USS Aroostook (ID-1256/CM-3/AK-44) — a 3,800 long tons (3,900 t) minelayer — was built in 1907 at Philadelphia, Pennsylvania, as the coastal passenger steamer Bunker Hill. She was acquired by the Navy in November 1917 and renamed within a few days. Placed in commission in December as ID-1256, she was converted to a "mine planter" at the Boston Navy Yard during the next several months.

World War I, 1918-1919

After a brief shakedown cruise in mid-June 1918, Aroostook took on board a load of mines and began a voyage across the Atlantic Ocean in company with her sister minelayer Shawmut. The trip, facilitated by the then-novel technique of refueling at sea, took her to Scotland, where in July she began laying thousands of mines in the North Sea to create a barrier for transiting German submarines.

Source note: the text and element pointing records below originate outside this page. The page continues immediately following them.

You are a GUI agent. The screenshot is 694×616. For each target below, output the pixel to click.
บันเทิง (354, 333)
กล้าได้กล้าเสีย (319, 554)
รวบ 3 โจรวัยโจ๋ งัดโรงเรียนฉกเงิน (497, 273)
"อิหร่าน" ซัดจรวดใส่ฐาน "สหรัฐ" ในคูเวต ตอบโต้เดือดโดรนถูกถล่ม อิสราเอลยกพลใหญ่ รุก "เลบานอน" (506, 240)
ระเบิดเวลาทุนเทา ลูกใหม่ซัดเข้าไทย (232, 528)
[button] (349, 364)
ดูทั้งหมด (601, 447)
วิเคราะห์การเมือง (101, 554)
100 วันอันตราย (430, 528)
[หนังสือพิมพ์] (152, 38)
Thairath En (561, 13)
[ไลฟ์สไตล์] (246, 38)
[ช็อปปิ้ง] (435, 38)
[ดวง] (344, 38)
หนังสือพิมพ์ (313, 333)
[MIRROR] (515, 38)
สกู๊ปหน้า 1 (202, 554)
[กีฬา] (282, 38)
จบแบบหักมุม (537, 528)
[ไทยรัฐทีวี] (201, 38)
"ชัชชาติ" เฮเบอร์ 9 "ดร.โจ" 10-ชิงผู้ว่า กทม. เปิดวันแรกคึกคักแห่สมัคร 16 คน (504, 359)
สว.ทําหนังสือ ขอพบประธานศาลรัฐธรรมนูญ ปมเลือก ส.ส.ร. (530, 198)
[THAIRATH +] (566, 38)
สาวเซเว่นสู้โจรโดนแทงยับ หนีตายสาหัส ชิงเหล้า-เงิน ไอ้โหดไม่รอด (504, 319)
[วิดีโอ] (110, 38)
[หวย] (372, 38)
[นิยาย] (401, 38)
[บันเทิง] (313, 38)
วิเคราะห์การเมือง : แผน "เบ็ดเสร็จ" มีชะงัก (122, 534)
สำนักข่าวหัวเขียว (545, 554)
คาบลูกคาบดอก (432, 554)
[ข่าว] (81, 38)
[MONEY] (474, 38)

This effort came to an end with the 11 November 1918 Armistice, and Aroostook returned home in December.

Aircraft tender, 1919-1931

In the spring of 1919 Aroostook was refitted to support a Navy attempt to fly across the Atlantic.

During the first half of May she was at Trepassy, Newfoundland, as base for the three big Curtiss NC flying boats that departed, eastbound, on the 16th. The ship then steamed to England, where she greeted the NC-4, the only plane to complete the trip by air, at the end of May. Aroostook then took the NC-4 back to U.S., and in August-early September carried a cargo of mines and supplies to California. She spent the rest of the year on the West Coast performing transportation duties and on assignment as the Pacific Fleet's aviation flagship.

Though continuing to be classified as a minelayer, and receiving the designation CM-3 in mid-1920, Aroostook's remaining active service was as an aircraft tender. Throughout the 1920s, she mainly operated in the eastern Pacific, but made occasional visits to the Caribbean area and the U.S. East Coast to take part in fleet exercises. Aroostook also steamed to Hawaii in 1925 and 1928, on the first occasion as a support ship for a pioneering attempt to fly two patrol planes from the West Coast to Hawaii.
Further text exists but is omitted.